Livingston - Reaction from Michigan lawmakers to President Bush's announcement Wednesday that he plans to send more than 20,000 additional troops to Iraq was lukewarm, at best.
U.S. Rep. Mike Rogers, R-Brighton, who has been a supporter of the war from the beginning, said he has concerns about what supporters are calling a troop "surge." Critics call the plan an "escalation" of the four-year conflict.
"While I have concerns that a surge in troops may not have the desired outcome, I do believe the commander in chief needs to be able to make his case to the nation," Rogers said in a written statement before Bush's speech.
Rogers had been briefed Tuesday on the contents of the speech, his spokeswoman Sylvia Warner said.
Rogers statement continued: "America's military men and women who have sacrificed so much must know that the new way forward in Iraq is a plan in which the military mission and the rules of engagement are clearly defined, and specific benchmarks are outlined for Iraqis to take over so our troops can come home."
Criticism from other Republicans was more stark, although many GOP leaders in Congress offered their support.
In December, when the Iraq Study Group's report came out, Rogers said he agreed with its finding that diplomatic outreach to Syria and Iran would be helpful.
The Bush administration has been reluctant to do that, and the president specifically said he wouldn't do it in Wednesday's speech. In fact, the said the U.S. would act against countries meddling in Iraq.
Rogers was not available Wednesday to answer more detailed questions about diplomacy or Iraq, Warner said.

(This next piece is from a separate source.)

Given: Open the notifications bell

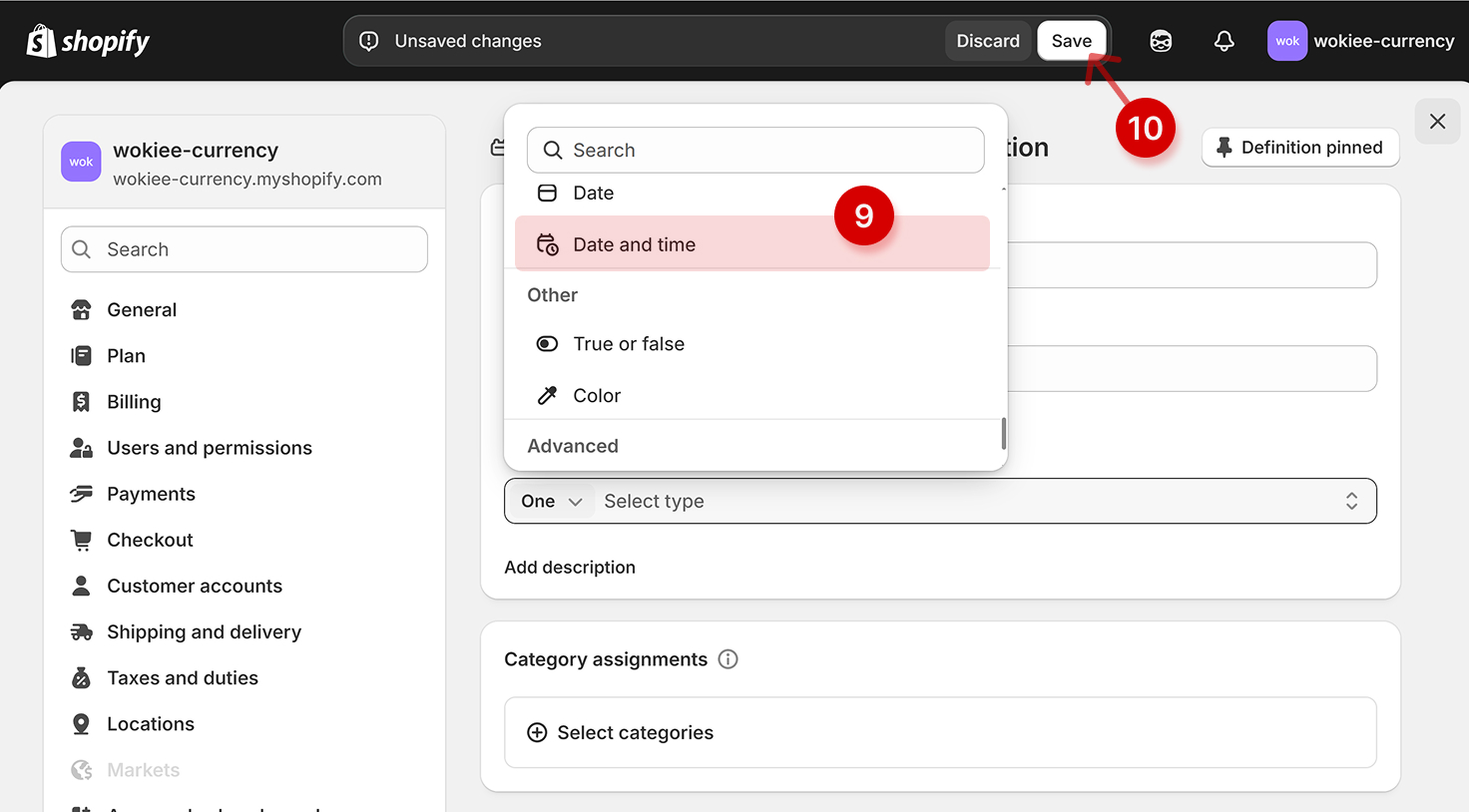Looking at the screenshot, I should (x=1224, y=41).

U.S. Rep. Pete Hoekstra, R-Holland, supported the move, albeit cautiously.
"President Bush's proposal to send additional members of the U.S. armed forces to Iraq requires careful evaluation as Congress debates the way forward in the coming weeks," Hoekstra said. "It cannot be considered in a vacuum, but in the context of its impact on American security and our partnerships in the region. The risks associated with failure are very significant, including providing a base for radical militant Islamists and greater regional conflict. But we need to outline exactly what success should look like and develop a plan to measure it."
U.S. Rep. Bart Stupak, D-Menominee, wasn't impressed by the plan.
"While the country voted for change, the president seems to be staking out a course of more of the same," Stupak said. "I did not hear anything tonight that makes me believe this escalation in forces will be more successful than the previous troop escalations. Since June, this administration has twice escalated the number of troops in Baghdad and neither of these troop surges had the desired effect of bringing stability and security to Iraq."
Sen. Carl Levin, D-Detroit, has been a longtime critic of the war, was also unmoved by the president's speech Wednesday night.
"I oppose increasing the number of U.S. troops in Iraq as the president outlined. An escalation of American troops is a flawed strategy for two reasons: it implies that there is a military solution to the violence when what's needed is a political solution among the Iraqi leaders, and it suggests that the future of Iraq is in our hands, not theirs. More promises by the Iraqis to take responsibility for their own future and more statements by the President on the need for doing so are no substitute for U.S. actions to force political compromises by the Iraqi," said Levin, chairman of the Senate Armed Services Committee. "The president did not set benchmarks for the Iraqis that have hard deadlines and clear consequences for failure."